I first wonder the meaning of such foolery (foolery that has nothing to do with Tom, whatsoever) and then slap my forehead loudly.
I use shitty redirects for HTTP errors to display lovely custom error messages. SVN probably dislikes the redirect and displays it as the problem, hence, 302 found.
I comment that stuff out of httpd.conf, restart apache, and bam. There is the real error.
svn: PUT of '/svn/repos/!svn/wrk/xx/.htaccess': 403 Forbidden (https://www.underwares.org)
Well, shit. It seems to be explicitely rejecting files named “.htaccess”. I thought it might have been mod_security being too anal once again, but that would have returned a 406 (content unacceptable). I still disable mod_security, to no avail.

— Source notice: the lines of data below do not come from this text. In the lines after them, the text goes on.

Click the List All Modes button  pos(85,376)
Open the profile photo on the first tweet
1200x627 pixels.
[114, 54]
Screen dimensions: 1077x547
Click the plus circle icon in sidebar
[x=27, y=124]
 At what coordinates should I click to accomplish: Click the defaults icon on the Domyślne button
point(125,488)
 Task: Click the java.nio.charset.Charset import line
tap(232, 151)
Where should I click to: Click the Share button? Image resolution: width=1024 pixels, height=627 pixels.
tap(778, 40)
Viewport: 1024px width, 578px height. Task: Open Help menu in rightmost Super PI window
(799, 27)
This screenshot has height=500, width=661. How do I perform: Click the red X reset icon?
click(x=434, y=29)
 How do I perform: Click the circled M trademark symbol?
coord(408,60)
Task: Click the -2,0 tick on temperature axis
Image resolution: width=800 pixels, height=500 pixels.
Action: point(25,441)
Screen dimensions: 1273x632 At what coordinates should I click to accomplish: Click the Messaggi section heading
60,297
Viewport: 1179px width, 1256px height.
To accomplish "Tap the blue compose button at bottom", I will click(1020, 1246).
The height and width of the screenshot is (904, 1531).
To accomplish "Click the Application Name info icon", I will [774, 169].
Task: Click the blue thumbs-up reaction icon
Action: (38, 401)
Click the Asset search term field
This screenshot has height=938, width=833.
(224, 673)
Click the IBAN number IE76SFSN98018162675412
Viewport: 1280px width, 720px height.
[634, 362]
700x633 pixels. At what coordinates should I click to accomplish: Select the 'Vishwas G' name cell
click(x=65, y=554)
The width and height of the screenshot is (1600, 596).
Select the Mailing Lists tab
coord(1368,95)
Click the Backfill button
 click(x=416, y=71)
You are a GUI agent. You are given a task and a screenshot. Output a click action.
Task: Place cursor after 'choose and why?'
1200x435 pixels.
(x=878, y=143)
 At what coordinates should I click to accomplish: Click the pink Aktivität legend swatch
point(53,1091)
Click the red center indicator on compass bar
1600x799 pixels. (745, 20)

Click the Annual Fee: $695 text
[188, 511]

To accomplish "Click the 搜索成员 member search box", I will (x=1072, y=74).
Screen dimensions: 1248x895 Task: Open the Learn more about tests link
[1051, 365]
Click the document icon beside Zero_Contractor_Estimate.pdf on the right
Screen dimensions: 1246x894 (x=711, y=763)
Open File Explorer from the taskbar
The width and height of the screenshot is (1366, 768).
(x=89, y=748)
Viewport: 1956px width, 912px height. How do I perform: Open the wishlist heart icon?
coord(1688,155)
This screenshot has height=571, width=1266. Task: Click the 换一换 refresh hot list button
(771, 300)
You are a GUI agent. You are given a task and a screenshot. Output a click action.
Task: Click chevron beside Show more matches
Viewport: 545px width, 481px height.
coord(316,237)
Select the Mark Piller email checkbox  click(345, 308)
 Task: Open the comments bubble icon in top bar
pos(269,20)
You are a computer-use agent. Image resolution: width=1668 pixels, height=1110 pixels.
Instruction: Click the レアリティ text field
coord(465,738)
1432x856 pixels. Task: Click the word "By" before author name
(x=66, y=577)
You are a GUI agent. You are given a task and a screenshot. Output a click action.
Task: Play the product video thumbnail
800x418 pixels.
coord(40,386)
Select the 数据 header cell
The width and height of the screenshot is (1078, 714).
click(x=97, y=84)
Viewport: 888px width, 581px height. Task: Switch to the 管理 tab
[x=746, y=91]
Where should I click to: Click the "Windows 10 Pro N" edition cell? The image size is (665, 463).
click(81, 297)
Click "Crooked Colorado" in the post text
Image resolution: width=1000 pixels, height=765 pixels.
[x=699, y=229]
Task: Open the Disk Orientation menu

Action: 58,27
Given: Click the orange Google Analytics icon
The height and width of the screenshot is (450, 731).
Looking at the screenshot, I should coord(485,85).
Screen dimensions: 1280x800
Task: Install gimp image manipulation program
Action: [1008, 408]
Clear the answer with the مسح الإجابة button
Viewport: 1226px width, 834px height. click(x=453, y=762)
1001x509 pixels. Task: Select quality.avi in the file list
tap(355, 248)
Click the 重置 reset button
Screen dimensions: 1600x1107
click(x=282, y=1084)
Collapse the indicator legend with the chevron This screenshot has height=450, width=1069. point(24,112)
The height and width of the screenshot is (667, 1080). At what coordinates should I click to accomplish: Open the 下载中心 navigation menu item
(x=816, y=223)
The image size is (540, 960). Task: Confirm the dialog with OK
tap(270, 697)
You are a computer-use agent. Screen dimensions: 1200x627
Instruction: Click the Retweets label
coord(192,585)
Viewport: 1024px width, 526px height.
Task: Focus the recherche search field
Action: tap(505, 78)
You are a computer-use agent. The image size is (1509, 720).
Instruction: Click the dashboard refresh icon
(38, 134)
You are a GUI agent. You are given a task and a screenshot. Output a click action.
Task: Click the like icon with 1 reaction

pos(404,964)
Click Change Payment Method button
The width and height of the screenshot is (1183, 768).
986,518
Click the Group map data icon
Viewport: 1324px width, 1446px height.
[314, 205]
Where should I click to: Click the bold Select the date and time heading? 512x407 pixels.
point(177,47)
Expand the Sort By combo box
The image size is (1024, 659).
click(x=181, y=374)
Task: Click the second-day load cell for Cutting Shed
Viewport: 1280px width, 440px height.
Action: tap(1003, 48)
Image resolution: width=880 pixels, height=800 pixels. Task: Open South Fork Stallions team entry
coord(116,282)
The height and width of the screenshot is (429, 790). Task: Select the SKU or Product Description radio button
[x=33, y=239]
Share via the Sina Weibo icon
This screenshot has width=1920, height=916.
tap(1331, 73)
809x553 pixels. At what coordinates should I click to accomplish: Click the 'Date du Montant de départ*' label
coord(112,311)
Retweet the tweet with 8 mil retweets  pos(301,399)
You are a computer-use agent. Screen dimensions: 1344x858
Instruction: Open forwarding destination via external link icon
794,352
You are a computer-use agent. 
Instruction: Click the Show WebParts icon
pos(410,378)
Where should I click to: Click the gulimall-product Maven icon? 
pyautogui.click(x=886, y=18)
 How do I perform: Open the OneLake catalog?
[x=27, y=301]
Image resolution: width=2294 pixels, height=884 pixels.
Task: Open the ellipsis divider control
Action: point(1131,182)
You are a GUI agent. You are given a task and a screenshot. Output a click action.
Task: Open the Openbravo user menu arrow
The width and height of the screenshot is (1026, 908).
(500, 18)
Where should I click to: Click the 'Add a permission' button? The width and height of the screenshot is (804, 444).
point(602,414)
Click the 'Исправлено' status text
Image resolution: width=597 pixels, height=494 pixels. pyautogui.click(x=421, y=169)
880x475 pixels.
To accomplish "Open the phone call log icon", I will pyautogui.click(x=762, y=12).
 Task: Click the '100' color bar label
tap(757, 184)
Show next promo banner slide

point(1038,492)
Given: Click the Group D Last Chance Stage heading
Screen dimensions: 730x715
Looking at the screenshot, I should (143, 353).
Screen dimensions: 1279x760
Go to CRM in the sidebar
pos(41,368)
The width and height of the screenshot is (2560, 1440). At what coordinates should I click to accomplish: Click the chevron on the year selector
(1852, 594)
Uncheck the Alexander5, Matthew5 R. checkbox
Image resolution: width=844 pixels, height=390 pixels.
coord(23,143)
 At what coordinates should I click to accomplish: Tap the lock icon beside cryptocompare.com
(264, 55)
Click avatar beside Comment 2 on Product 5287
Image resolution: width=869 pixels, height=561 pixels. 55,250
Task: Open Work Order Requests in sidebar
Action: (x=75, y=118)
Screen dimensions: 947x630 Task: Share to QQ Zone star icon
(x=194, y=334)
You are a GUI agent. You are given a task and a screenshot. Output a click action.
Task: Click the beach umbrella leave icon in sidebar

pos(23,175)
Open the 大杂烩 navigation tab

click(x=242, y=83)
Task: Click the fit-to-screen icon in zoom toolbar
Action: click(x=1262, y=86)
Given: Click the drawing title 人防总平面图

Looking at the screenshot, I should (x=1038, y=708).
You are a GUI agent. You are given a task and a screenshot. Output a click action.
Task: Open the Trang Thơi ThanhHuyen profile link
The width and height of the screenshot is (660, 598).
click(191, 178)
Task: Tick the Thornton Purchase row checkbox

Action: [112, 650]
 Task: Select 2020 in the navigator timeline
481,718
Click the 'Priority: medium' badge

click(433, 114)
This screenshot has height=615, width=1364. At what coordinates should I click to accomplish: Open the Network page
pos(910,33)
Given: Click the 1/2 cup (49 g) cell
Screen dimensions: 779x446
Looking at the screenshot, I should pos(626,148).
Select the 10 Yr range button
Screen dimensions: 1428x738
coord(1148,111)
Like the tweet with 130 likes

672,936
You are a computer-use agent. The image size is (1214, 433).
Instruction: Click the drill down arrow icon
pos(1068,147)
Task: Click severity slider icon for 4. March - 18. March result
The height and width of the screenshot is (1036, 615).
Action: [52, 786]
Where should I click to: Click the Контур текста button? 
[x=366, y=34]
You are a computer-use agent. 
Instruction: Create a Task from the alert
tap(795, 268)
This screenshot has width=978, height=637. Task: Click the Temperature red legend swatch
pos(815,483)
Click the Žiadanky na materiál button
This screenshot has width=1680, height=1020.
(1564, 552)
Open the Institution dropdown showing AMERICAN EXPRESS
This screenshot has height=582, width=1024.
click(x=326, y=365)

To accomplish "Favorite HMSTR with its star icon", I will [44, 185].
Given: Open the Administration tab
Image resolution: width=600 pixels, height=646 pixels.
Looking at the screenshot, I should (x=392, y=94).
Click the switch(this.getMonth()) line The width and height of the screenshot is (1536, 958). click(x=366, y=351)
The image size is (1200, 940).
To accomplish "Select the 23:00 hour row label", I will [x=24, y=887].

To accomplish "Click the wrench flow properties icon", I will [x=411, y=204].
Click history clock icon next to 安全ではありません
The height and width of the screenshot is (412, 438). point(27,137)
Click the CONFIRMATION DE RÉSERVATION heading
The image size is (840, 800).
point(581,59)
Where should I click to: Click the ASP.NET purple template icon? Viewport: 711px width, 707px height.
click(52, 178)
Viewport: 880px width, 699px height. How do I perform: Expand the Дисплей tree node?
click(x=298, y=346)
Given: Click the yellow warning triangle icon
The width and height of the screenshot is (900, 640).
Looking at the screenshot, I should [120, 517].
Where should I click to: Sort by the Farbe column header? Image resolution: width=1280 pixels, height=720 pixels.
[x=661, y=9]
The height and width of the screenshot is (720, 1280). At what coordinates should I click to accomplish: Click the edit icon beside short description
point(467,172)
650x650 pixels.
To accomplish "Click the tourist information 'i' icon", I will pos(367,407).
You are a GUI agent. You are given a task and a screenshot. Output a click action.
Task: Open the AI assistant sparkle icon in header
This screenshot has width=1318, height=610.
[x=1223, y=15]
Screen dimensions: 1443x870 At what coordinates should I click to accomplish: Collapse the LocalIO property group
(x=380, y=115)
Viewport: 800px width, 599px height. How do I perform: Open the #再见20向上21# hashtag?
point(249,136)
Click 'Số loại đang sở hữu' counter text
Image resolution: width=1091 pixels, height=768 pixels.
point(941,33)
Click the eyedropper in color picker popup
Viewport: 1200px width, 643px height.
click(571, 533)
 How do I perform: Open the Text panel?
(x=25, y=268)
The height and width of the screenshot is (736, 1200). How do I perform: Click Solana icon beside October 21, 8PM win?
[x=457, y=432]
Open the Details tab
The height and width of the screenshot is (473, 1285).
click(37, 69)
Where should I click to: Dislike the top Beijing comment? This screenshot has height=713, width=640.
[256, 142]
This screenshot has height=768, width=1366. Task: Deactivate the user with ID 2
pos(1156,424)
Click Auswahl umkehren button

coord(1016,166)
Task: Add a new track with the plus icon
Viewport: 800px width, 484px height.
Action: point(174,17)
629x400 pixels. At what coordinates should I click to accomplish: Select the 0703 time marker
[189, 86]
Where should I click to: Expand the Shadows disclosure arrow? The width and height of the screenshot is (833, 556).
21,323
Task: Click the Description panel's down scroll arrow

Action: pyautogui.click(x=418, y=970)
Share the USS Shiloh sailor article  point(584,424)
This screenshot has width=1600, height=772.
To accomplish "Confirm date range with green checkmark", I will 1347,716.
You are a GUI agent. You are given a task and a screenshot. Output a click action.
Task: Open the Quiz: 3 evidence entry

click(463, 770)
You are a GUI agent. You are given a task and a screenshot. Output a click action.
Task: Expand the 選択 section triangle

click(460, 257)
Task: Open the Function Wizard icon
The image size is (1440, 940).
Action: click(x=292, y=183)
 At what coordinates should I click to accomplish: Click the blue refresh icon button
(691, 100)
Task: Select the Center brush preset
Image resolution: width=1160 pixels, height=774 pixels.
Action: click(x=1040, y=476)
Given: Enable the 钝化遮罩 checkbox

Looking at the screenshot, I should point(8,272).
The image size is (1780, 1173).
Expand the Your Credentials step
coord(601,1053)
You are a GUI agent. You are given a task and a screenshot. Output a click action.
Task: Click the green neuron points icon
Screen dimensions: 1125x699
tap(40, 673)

I run a simple test to confirm. I create a folder with four files:
So, we’ll see what happen. I try to import them into svn. I first start with “.pouet”, for kicks.
$ svn import . https://www.underwares.org/svn/repos/private/test Ajout .pouet Révision 275 propagée.
Well, that worked. So it’s not the dot. Next, “.htaccess”.
phobos$ svn import . https://www.underwares.org/svn/repos/private/test svn: PROPFIND request failed on '/svn/repos/private/test/.htaccess' svn: PROPFIND of '/svn/repos/private/test/.htaccess': 403 Forbidden (https://www.underwares.org) svn: Le message de propagation a été laissé dans un fichier temporaire : svn: 'svn-commit.2.tmp' phobos$
Well, that failed. “.htpasswd” fails as well, and to much of my surprise, “.htpouet” fails as well.
Then it hit me. The following regular expression flashed through my mind:
^.ht Damn it! The default httpd.conf has a directive that denies access to such files on a global level. A quick look at the file confirms:
<Files ~ "^\.ht"> Order allow,deny Deny from all Satisfy All </Files>
So here we go. I comment out that obnoxious directive, and move it inside the “Directory” directive of my vhost. I also add it to every single vhost on my server.
Some clever people are probably thinking, why didn’t you do something like this?
<Location /svn> <Files ~ "^\.ht"> Order allow,deny Allow from all Satisfy All </Files> </Location>
Well, you can’t have a Files directive nested inside a Location directive. You can, however, have one inside a Directory directive. So, now users can’t access .ht files through the web, which is good, and SVN can, which is good as well.
All of this was probably related to my sinister Reverse Proxy buisness. Don’t attempt such a set-up unless you like pain, kids.